▶ _GIVEN TEXT_
□ □ □ □ □

For axis=1, it searchs through its columns.

See the documentation

# removes PurchaseDate from the columns
df.drop('PurchaseDate', axis=1)

Image

df.copy

Make a copy of the object's indices and data. If you set deep=True, none of the modifications on the original object will reflect on the copy. However, setting deep=False makes a shadow copy, and any modification on either the original or the shadow object will reflect on each other.

See the documentation

# creates a copy df
# deep=True is the default parameter
df_2 = df.copy()
print(df_2)

Image

Visualizing data

df.head

Return the first n rows. If n is not specified, it returns the first 5 rows as default. It is aso possible to return everything except the last n rows by passing a negative parameter for n.

See the documentation

# returns the first 3 rows
df.head(3)

Image

df.tail

Return the last n rows. If n is not specified, it returns the last 5 rows as default. It is aso possible to return everything except the first n rows by passing a negative parameter for n.

See the documentation

# returns everything except the first 6 rows
df.tail(-6)

Image

df.shape

Return a tuple representing the dimensionality of the DataFrame. The first element represents the total number of rows, and the second element is the total number of columns.

See the documentation

# returns the DataFrame dimensionality
df.shape

Image

df.index

Return the index (row labels) of the DataFrame. If the object index is the default indexation, it will return a RangeIndex object with start, stop, and step parameters.

See the documentation

# returns rows labels
df.index

Image

df.columns

Return a list of the columns labels of the DataFrame.

See the documentation

# returns columns labels
df.columns

Image

df.dtypes

It returns a Series with the data type of each column. If there are columns with mixed types, they'll be stored with the object dtype.

□ □ □ □ □

▶ _EXERCISE INSTRUCTIONS_
1 > Could you write out the part of the pandas guide that begins at the words "For axis=1, it" and stops after "on each other."?
2 > Do these statements agree with the pandas guide? Answer yes or no for each, and quote the words that decide it.
(a) df.head returns the first 5 rows when n is not given.
(b) A copy made with deep=False is unaffected by later changes to the original.
(c) The first element of the tuple from df.shape is the total number of columns.
3 > Can you carry on the pandas guide from its last sentence?

□ □ □ □ □

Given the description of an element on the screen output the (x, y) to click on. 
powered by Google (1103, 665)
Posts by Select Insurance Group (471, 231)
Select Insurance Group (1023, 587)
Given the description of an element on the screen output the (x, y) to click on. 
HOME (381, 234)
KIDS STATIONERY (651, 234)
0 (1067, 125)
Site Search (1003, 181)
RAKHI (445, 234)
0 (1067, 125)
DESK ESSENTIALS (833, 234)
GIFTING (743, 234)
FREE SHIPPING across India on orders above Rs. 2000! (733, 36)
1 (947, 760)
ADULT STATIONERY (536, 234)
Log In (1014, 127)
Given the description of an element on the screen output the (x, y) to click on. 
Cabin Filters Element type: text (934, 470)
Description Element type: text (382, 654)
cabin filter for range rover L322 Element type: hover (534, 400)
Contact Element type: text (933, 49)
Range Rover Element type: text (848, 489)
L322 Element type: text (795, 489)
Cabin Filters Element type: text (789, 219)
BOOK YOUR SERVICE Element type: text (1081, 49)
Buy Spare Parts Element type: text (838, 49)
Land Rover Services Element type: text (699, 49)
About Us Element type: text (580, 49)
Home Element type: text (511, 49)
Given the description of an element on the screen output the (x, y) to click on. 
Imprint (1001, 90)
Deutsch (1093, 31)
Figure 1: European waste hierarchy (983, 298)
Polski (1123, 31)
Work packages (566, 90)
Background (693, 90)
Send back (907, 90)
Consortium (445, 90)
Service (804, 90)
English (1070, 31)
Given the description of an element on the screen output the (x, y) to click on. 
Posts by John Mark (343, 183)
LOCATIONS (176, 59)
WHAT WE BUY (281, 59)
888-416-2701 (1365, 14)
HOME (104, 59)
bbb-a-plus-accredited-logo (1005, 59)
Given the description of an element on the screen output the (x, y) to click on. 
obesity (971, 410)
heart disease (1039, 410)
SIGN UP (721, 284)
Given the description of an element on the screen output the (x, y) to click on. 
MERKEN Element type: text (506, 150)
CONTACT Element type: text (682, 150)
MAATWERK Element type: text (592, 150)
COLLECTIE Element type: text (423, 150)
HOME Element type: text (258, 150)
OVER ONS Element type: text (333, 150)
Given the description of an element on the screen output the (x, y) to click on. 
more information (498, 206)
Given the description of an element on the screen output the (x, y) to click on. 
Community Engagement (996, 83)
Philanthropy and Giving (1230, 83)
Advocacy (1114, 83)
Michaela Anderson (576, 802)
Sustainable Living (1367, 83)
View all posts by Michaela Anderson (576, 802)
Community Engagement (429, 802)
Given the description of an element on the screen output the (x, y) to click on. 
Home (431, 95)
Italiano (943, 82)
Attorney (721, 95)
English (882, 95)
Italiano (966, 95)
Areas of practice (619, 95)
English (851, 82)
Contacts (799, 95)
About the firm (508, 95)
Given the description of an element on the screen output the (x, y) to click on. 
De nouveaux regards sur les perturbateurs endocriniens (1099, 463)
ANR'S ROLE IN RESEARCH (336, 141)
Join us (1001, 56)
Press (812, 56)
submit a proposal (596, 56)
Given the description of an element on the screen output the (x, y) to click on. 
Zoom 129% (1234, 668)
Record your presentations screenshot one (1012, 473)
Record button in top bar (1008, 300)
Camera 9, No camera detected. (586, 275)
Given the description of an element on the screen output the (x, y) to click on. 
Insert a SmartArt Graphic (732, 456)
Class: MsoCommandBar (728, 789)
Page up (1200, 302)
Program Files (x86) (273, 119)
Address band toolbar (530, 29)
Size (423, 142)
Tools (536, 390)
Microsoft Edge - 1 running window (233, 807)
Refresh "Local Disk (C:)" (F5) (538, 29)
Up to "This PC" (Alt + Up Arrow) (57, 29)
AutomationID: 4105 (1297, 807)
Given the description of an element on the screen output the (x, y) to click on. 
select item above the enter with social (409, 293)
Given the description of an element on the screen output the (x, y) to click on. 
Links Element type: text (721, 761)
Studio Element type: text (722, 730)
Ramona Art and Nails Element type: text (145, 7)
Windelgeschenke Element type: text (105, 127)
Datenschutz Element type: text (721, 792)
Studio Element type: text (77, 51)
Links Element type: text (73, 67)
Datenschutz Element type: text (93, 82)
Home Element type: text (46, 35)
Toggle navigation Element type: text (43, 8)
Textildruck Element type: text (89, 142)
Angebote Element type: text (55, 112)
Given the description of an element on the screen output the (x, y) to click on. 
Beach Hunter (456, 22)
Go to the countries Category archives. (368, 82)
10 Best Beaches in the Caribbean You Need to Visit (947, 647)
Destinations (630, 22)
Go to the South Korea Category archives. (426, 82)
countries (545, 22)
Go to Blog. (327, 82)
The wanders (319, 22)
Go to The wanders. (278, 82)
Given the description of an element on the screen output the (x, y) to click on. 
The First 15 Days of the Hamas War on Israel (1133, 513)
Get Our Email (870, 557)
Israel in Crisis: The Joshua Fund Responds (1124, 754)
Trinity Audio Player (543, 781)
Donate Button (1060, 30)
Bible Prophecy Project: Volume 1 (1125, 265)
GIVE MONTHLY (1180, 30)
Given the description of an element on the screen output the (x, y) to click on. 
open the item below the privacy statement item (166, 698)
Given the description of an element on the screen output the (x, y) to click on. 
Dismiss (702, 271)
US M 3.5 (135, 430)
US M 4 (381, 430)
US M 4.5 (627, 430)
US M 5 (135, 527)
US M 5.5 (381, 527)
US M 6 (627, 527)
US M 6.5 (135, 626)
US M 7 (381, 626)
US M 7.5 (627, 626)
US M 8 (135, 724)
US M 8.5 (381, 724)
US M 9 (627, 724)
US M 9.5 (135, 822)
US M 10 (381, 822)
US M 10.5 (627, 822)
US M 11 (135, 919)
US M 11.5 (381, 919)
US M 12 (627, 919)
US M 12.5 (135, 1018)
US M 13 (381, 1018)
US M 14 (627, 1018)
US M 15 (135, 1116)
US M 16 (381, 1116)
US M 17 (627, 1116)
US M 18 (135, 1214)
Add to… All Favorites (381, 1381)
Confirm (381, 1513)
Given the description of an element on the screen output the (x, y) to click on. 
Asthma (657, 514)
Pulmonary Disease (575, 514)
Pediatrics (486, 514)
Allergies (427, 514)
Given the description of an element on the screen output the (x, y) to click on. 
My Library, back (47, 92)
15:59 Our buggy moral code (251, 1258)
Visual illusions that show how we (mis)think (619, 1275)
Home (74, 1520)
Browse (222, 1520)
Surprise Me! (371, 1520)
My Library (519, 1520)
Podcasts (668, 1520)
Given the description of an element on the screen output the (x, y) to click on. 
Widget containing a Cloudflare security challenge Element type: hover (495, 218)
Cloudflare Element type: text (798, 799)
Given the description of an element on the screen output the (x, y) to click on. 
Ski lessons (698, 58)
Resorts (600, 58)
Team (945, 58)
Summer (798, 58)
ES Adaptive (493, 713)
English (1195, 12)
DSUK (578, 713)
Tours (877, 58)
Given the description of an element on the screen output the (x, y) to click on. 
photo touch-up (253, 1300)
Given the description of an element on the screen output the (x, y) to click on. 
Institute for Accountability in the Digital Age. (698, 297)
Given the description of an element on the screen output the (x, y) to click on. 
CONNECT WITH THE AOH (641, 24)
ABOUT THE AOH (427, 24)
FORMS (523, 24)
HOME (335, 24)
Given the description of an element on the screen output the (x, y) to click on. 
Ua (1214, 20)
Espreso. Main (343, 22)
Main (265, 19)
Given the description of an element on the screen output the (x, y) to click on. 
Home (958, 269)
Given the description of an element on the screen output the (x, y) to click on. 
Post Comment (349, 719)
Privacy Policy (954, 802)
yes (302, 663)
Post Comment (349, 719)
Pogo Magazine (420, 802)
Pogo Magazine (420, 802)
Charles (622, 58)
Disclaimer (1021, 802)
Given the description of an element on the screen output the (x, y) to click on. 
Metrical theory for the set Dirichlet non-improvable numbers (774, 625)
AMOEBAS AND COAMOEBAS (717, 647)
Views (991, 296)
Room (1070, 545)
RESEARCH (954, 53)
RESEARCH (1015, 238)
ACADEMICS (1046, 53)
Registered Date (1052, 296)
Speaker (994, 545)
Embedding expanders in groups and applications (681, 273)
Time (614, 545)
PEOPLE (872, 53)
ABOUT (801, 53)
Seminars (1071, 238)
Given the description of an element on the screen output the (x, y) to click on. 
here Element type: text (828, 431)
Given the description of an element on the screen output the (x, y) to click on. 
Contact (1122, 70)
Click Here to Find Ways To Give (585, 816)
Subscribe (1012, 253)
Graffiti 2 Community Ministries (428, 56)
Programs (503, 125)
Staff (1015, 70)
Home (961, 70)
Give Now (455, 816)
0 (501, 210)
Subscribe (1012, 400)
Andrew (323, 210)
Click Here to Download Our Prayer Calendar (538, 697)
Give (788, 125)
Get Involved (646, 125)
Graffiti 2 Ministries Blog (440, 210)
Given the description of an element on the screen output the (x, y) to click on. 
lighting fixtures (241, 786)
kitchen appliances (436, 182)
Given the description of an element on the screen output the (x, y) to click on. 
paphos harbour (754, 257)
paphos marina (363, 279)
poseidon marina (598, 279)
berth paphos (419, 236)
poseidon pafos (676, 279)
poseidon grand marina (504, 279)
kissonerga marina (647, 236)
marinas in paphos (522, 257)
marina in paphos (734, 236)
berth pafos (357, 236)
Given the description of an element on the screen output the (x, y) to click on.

□ □ □ □ □

▶ _IN RESPONSE_
1 >
For axis=1, it searchs through its columns.

See the documentation

# removes PurchaseDate from the columns
df.drop('PurchaseDate', axis=1)

Image

df.copy

Make a copy of the object's indices and data. If you set deep=True, none of the modifications on the original object will reflect on the copy. However, setting deep=False makes a shadow copy, and any modification on either the original or the shadow object will reflect on each other.

2 >
(a) Yes: "If n is not specified, it returns the first 5 rows as default."
(b) No: "any modification on either the original or the shadow object will reflect on each other."
(c) No: "The first element represents the total number of rows, and the second element is the total number of columns."

3 >
See the documentation

# returns the data type of each column
df.dtypes

Image

df.isnull

Used to detect missing values. As a reuslt, it returns booleans shaped as the object passed as parameter.

See the documentation

# detects missing values and returns as booleans
df.isnull()

Image

df.values

Return an array-like representation of the DataFrame. This property takes all the values of the object and returns each row as a list of values stored into a Numpy array.

See the documentation

# returns the df values as lists into a numpy array
df.values

Image

Locating data

df.loc

Access a group of rows and colums by its labels. You can use this property to either access a unique item, an entire row, or any sort of slicing of rows throughout a column or a set of columns passed as input.

See the documentation for all the input possibilities.

# access all rows stopping on label 3 of the columns Seller and Item
df.loc[:3, ['Seller', 'Item']]

Image

df.iloc

It is an integer position based to locate and access itens of a DataFrame. It returns all the information about a specific row.

See the documentation

# selects the indexed row 2 of the DataFrame
df.iloc[2]

Image

df.duplicated

Return a boolean Serie pointing the existence of duplicated rows. If no subset of columns is passed, this function will look for duplicated itens considering they are only equal if the entire rows match. You can also set the parameter keep as {'first', 'last', False} to indicate wheter you want to mark all duplicates except the first or last one as True, or if you'd like to mark all of them as True.

See the documentation

# check if there are duplicated rows when considering Seller and Item only
df.duplicated(['Seller', 'Item'])

Image

df.query

Query the columns of a DataFrame and return where the passed expression is True.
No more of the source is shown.